Required work:
(a) List the lieutenants named in the court-martial account below as having reinforced Sergeant Robinson's party.
(b) According to the court-martial account below, where did Sergeant Robinson take the bodies?
(c) From the court-martial account below, reproduce the passage starting at "The prosecution called" and ending at "Picton and Witton.".

Text shown:
%%
The prosecution called Sergeant S. Robinson, who testified about the attack on the Viljoen homestead at Duivelskloof, during which Captain Percy Frederick Hunt and Sergeant Frank Eland were killed. Sgt. Robinson testified that when he returned to the battlefield later, Captain Hunt's body had been stripped. Robinson then took the bodies to the Mendingen Mission Station, where his party was later reinforced by Lieuts. Morant, Handcock, Picton and Witton.
During cross-examination by Major Thomas, Sgt. Robinson "said that Captain Hunt's body bore signs of ill-treatment." Furthermore, Visser, when captured, "had a kind of khaki jacket on." Sgt. Robinson further revealed that he had been told by the late Captain Hunt "that he had direct orders that no prisoners were to be taken". On one occasion, Sgt. Robinson had been "abused" by Captain Hunt "for bringing in three prisoners against orders." Sgt. Robinson further revealed that, prior to Captain Hunt's death at Duivelskloof, "Morant had previously been considerate to prisoners", but that afterwards, "He was in charge of the firing party that executed Visser."
The next witness for the prosecution was Morant's former orderly and interpreteran Afrikaner "joiner" named Trooper Theunis J. Bothawho "corroborated the previous witness, and said that he was one of the firing party who carried out the sentence on Visser, who was carried down to a river and shot." Trooper Botha added that he "had previously lived with Visser on the same farm", and that he "objected to forming one of the firing party."
Although the account written in The Times makes no mention of it, Lieut. Witton alleges that the President of the Court then asked Lieut. Morant whether Visser's "court-martial" had been constituted like Morant's own court-martial, and whether the four "judges" had observed King's Regulations. Morant's reply, according to Witton, was: "Was it like this? No; it was not quite so handsome. As to rules and regulations, we had no Red Book, and knew nothing about them. We were out fighting the Boers, not sitting comfortably behind barb-wire entanglements; we got them and shot them under Rule 303!"
Under cross-examination by Major Thomas, Lieut. Morant alleged "that Captain Hunt's orders were to clear Spelonken and take no prisoners." Morant admitted, however, that "He had never seen these orders in writing", but that "Captain Hunt quoted the actions of Kitchener's and Strathcona's Horse as precedents." Lieut. Morant further explained that his reason for disobeying Captain Hunt was "because his captured were 'a good lot. Lieut. Morant further admitted that he "had shot no prisoners prior to Visser."
%%
Entries supplied:
%%
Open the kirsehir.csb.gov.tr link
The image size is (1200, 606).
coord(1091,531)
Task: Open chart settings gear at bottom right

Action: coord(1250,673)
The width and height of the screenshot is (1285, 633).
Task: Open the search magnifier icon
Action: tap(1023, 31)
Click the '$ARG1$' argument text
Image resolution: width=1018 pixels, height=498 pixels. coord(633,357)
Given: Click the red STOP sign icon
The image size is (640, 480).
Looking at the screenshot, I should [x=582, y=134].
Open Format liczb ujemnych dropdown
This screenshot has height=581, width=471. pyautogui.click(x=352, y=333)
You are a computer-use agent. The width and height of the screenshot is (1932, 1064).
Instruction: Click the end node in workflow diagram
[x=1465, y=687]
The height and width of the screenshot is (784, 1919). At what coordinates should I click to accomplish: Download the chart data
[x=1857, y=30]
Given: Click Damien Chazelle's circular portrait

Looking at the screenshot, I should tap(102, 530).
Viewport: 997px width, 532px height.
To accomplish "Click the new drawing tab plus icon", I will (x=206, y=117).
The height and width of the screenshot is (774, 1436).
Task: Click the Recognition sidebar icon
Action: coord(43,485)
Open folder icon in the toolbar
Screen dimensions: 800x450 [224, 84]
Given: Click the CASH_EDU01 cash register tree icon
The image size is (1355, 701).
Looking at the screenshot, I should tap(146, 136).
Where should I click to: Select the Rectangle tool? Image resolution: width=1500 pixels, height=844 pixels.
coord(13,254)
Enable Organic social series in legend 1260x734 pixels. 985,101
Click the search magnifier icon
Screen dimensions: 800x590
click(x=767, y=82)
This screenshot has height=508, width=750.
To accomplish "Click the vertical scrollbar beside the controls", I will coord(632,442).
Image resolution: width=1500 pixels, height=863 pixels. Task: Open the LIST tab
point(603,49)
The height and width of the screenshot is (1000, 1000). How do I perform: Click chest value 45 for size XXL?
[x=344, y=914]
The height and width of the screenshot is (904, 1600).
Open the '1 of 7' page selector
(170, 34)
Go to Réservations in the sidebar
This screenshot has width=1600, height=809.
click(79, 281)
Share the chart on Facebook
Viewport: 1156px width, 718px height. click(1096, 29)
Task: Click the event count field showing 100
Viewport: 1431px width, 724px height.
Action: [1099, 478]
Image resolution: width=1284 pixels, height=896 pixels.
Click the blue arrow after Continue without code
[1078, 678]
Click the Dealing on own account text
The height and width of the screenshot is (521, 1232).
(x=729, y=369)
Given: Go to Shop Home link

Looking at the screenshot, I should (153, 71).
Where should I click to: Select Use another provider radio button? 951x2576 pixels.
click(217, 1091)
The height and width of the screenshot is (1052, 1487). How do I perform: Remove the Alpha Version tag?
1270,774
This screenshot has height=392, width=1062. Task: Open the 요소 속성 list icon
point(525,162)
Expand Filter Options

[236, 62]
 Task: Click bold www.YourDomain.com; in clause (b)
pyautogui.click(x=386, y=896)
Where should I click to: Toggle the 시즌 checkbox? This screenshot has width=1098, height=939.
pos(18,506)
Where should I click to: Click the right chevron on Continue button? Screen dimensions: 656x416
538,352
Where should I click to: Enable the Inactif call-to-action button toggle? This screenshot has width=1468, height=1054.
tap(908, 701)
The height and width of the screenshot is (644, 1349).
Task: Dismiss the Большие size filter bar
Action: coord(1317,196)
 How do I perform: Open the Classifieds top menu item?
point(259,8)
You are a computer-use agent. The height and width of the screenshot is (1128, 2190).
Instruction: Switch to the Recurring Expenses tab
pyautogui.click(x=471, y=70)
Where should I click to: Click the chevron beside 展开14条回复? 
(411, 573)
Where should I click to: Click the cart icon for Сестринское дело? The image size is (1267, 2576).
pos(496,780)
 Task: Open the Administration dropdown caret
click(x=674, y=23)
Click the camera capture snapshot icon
%%
Solutions to the exercise:
(a)
Lieut. Morant
Lieut. Handcock
Lieut. Picton
Lieut. Witton

(b) To the Mendingen Mission Station.

(c)
The prosecution called Sergeant S. Robinson, who testified about the attack on the Viljoen homestead at Duivelskloof, during which Captain Percy Frederick Hunt and Sergeant Frank Eland were killed. Sgt. Robinson testified that when he returned to the battlefield later, Captain Hunt's body had been stripped. Robinson then took the bodies to the Mendingen Mission Station, where his party was later reinforced by Lieuts. Morant, Handcock, Picton and Witton.